Prayers Over the Fence

“Whatever you do for my people, you do for me.”
Matthew 25:40

Max Lucado wrote “I am reminded that I am to be about God’s business – our purpose is to be an extension of His nature and a proclaimer of His message.”

Fifty years ago, a young family went to church and were told that they had to either sit up the back or not come, because the young mother was in a wheelchair and was unable to stand when the order of service required it.

Eight years ago, Dennis and I moved into the house next to this beautiful old couple. Ian first met our son Chris over the fence and the next day I got to say hello. He told me how Chris was the first teenager to stop and not only say hello, but to have a very pleasant conversation with. He asked where we had been in the morning and, when I told him we had been to church, he got quite serious and told me of his experiences fifty years earlier. They had never been to church since. Ian’s wife, Dot, had serious rheumatoid arthritis and was quite debilitated, but an incredibly positive person nevertheless. She spent a lot of her time inside. From that that first meeting onwards, I had many over-the-fence conversations with Ian and he always asked if we had been to church. He was watching.

Three years ago, Dot became very ill. Ian was very concerned and I asked him if he had asked God to help Dot? He said he had’t, but that Dot prayed every night. He said he didn’t like praying aloud. I knew then that that was what God wanted from Ian: to talk to Him and have a relationship with Him, a connection with God that wasn’t just on Sundays or reading a Bible. Ian said it wasn’t worth it anyway, because they didn’t go to church; I told him church is not a building but that we were having church right there over the fence. Where 2 or 3 are gathered…

Before I finished our chat I asked him if he was going to talk to God that night? He said “You’re not going to let this go are you?” And no, I wasn’t.

Ian’s wife passed away six months later. His children wanted him to move interstate to stay with them but he didn’t know what to do. I suggested he pray about it, because God really wanted to help him. He said he probably should.
Ian was diagnosed with cancer eighteen months ago and, by the beginning of this year, things weren’t looking good and I felt an urgency to help him connect with God. So again, I asked, “Have you been talking to God?” This time, the answer was different: “yes,” he said. “When I get out of bed every morning I say, “Oh god that hurts!” This was not quite what I was thinking, but the humour was a great way to begin a conversation! He was lonely, unable to move around his house and in a lot of pain. These all caused him to be quite depressed, wanting just to fall asleep and not wake up.

I visited him every other day, on the days his carer didn’t come, and simply helped with lots of practical things: a cup of tea, a sandwich, doing the dishes. He loved it when I came and I also really enjoyed chatting with this dear old man. He always asked about the family and where Dennis was working. He told me stories that he had told me before, but I just listened as if it was the first time. I prayed for him and talked to him about how much God loved him and cared about what he was going through. I suggested he tried praying himself. He said that he might. Alan Bahr had also visited him and prayed with him.
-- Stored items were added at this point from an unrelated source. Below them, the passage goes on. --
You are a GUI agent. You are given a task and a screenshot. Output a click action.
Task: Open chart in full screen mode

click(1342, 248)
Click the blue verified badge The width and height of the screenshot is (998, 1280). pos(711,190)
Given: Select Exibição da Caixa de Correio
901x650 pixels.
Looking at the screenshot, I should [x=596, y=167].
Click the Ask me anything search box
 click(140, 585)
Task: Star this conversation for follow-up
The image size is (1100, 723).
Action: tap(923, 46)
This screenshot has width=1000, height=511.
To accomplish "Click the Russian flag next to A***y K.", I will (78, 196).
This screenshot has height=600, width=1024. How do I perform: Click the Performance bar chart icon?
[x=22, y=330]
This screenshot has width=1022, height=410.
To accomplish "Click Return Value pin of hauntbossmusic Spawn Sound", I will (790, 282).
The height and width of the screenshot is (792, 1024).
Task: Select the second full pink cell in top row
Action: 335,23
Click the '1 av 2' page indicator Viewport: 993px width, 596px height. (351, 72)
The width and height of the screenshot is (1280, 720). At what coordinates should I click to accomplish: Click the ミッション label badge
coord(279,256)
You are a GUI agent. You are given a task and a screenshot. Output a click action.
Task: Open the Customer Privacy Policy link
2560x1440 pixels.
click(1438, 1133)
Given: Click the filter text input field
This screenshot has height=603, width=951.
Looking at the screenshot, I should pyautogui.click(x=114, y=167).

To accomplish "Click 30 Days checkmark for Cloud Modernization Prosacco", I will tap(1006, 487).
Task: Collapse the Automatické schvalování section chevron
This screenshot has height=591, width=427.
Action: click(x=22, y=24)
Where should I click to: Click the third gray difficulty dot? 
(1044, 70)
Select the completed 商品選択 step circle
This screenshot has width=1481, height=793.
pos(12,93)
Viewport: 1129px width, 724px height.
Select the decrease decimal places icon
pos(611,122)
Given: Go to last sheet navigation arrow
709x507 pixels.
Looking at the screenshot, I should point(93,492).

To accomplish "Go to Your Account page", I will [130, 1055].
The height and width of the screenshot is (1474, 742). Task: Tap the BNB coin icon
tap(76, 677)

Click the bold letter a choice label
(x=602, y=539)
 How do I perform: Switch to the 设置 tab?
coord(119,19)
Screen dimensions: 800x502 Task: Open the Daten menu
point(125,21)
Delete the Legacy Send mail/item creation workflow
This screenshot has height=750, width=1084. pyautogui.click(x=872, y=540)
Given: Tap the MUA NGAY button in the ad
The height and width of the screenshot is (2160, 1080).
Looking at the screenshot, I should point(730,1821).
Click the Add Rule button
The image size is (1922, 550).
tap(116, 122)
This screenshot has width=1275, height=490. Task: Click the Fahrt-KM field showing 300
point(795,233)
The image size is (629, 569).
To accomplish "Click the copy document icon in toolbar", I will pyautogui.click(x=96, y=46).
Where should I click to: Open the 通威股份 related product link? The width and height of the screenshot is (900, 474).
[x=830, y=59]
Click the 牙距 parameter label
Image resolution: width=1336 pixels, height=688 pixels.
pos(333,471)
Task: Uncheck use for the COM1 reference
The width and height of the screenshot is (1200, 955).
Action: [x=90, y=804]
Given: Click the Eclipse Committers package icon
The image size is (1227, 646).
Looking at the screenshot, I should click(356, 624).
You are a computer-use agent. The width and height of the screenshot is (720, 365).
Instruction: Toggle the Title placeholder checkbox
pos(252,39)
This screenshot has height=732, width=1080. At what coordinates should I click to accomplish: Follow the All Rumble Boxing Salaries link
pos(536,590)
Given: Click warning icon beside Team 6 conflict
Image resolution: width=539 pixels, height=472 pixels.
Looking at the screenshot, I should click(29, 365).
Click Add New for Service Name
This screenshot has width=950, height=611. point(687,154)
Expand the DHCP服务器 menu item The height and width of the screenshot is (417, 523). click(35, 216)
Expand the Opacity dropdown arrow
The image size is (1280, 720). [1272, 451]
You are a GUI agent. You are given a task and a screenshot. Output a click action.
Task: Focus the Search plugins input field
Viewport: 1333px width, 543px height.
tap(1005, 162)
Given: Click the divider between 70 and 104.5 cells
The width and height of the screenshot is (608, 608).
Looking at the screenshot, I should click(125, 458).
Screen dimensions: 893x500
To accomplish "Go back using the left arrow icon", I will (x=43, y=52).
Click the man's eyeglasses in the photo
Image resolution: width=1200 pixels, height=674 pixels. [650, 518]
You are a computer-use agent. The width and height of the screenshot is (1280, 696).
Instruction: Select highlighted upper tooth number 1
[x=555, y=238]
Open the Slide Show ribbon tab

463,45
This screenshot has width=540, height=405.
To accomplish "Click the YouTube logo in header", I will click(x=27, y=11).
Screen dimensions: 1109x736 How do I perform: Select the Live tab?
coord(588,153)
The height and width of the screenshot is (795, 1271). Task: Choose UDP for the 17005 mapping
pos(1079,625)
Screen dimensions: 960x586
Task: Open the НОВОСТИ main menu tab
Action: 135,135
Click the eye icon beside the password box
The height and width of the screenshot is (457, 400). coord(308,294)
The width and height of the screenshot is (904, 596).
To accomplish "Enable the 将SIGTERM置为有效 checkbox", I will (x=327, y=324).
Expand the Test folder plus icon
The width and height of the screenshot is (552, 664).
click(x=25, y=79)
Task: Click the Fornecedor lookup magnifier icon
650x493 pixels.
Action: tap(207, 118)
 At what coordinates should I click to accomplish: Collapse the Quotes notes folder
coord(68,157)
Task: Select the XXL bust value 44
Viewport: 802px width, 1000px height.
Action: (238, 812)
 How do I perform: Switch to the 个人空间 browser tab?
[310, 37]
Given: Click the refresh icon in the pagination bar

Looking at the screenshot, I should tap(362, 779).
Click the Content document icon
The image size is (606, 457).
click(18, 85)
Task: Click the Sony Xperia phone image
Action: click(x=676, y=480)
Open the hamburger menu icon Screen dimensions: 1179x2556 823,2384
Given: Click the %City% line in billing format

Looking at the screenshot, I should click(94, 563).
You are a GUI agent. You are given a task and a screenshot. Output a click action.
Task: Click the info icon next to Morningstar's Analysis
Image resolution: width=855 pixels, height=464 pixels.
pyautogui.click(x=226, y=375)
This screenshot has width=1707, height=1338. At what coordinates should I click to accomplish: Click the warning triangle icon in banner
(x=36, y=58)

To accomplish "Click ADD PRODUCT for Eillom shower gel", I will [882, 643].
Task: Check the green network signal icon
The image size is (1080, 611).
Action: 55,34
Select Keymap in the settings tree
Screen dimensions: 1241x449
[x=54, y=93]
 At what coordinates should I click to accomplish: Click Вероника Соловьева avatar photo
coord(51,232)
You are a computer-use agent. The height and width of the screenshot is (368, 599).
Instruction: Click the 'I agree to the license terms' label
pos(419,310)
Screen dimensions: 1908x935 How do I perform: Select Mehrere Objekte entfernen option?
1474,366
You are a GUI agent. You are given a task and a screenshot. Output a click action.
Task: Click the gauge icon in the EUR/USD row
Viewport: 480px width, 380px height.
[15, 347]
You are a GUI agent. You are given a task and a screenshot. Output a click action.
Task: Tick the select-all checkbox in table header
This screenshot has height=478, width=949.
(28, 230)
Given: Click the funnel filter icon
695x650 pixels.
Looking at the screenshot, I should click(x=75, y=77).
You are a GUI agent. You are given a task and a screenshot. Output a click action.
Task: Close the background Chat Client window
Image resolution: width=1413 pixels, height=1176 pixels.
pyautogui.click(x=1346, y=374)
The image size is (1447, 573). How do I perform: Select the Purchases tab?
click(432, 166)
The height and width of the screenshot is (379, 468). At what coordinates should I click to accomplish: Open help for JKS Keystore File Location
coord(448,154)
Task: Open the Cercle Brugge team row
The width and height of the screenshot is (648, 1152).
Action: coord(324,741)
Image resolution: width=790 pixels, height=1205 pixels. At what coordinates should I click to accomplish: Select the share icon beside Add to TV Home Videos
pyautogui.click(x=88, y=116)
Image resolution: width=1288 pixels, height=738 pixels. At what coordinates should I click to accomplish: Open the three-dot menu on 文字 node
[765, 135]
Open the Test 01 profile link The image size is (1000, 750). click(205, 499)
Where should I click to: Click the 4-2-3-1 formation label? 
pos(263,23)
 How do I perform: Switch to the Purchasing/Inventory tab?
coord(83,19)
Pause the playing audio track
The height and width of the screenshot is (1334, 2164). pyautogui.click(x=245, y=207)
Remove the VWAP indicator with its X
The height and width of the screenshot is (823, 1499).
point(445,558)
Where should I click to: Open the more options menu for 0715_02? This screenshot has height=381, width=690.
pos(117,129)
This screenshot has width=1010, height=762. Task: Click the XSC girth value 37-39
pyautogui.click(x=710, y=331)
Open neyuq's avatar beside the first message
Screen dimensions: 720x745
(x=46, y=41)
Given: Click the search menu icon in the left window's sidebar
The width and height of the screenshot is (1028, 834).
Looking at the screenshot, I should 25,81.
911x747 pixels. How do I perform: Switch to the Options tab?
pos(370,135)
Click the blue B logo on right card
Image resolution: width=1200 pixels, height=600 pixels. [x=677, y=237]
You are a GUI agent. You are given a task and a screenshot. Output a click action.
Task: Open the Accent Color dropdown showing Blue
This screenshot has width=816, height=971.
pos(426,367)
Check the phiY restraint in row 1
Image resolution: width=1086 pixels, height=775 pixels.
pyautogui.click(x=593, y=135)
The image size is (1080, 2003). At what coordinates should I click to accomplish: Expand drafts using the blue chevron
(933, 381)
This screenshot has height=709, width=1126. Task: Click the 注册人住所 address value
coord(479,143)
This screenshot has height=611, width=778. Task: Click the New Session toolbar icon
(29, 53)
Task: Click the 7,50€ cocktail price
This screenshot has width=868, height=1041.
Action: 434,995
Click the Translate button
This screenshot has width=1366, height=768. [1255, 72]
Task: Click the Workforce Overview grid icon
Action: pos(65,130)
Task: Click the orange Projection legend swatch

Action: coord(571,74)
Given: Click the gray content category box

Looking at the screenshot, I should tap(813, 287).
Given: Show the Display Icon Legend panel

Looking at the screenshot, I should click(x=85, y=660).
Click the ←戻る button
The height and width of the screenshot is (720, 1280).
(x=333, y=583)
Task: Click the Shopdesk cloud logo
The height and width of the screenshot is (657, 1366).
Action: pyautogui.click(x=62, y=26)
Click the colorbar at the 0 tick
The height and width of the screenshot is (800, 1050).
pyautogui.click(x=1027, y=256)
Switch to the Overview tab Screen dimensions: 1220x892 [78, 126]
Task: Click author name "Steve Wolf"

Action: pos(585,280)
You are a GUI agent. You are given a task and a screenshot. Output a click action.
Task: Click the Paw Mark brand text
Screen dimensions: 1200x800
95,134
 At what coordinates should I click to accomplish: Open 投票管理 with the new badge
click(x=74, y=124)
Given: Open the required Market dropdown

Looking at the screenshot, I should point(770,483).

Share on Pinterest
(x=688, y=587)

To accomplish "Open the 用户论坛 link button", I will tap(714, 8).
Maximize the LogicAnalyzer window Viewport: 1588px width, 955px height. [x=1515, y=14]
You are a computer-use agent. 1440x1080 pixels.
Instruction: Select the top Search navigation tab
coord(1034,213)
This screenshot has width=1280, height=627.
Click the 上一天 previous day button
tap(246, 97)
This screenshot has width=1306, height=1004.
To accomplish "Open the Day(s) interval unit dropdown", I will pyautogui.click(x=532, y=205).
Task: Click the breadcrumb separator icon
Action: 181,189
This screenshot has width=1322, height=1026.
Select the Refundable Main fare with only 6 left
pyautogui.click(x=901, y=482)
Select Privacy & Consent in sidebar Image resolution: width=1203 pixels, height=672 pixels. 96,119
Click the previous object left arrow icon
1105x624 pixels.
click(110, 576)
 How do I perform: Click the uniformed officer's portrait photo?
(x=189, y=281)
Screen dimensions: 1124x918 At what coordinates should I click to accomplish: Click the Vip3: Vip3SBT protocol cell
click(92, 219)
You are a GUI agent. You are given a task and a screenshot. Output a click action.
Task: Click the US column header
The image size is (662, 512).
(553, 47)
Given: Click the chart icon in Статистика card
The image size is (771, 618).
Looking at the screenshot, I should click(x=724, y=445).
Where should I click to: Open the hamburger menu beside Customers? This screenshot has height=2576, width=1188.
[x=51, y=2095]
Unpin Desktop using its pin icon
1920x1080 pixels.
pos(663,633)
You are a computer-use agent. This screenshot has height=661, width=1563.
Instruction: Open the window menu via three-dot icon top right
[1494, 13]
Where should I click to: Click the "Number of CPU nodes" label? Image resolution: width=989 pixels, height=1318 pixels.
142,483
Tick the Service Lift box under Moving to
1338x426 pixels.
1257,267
The night before Church Together, Dennis and I visited Ian. He was extremely down. We talked about Heaven and going to see his wife. I asked him if he believed that Jesus had died on the cross for him and he said he did. I said that I wanted to see him at Heaven’s gates, waiting for me when it was my turn. “We won’t see each other in Heaven,” he said, “we go to different churches”. “Guess what we are doing tomorrow, Ian?” I asked him. We told him how the Catholics, Salvation Army, Anglicans, Pentecostals, all the different churches of Hobart, were getting together to have a church service. He was so pleased.

I offered to pray for Ian. During the prayer I asked God to give Ian peace and he spoke, allowing his agreement. “Yes please give me peace. I need it,” he prayed. I asked God that if it was His will that it would be Ian’s time to go to Heaven and to meet Jesus who died on the cross for him. “Yes God,” he allowed. He was praying with me and I knew then something had changed in Ian.

A few days later I got a call from Ian asking if I could come and help him pack his bag to go back to hospital. I knew it probably would be for the last time. As I was gathering his clothes in the bedroom he called out from the lounge, “Karen, you have really got my mind thinking on God all the time now!” I told him that was exactly what I was hoping for, because God just wanted to help him through this. When I had visited him a few times in the hospital, he told me he talked to God and that He was helping Ian and that he was so looking forward to seeing Dot again.

Ian passed away on Saturday 28th May with his two children, who made it just in time from interstate.

This experience has changed me. I feel honoured that God chose me to help Ian find his way back to his Lord and Saviour. God never gave up on Ian. He had a plan and we were privileged to be part of it. I think of my dear friend every day as I see his empty house in front of ours. My sister is a real estate agent and she rang to say a dear old man is looking at Ian’s house and it put a smile on my face to consider another neighbour that I can get to know and share with him about Jesus.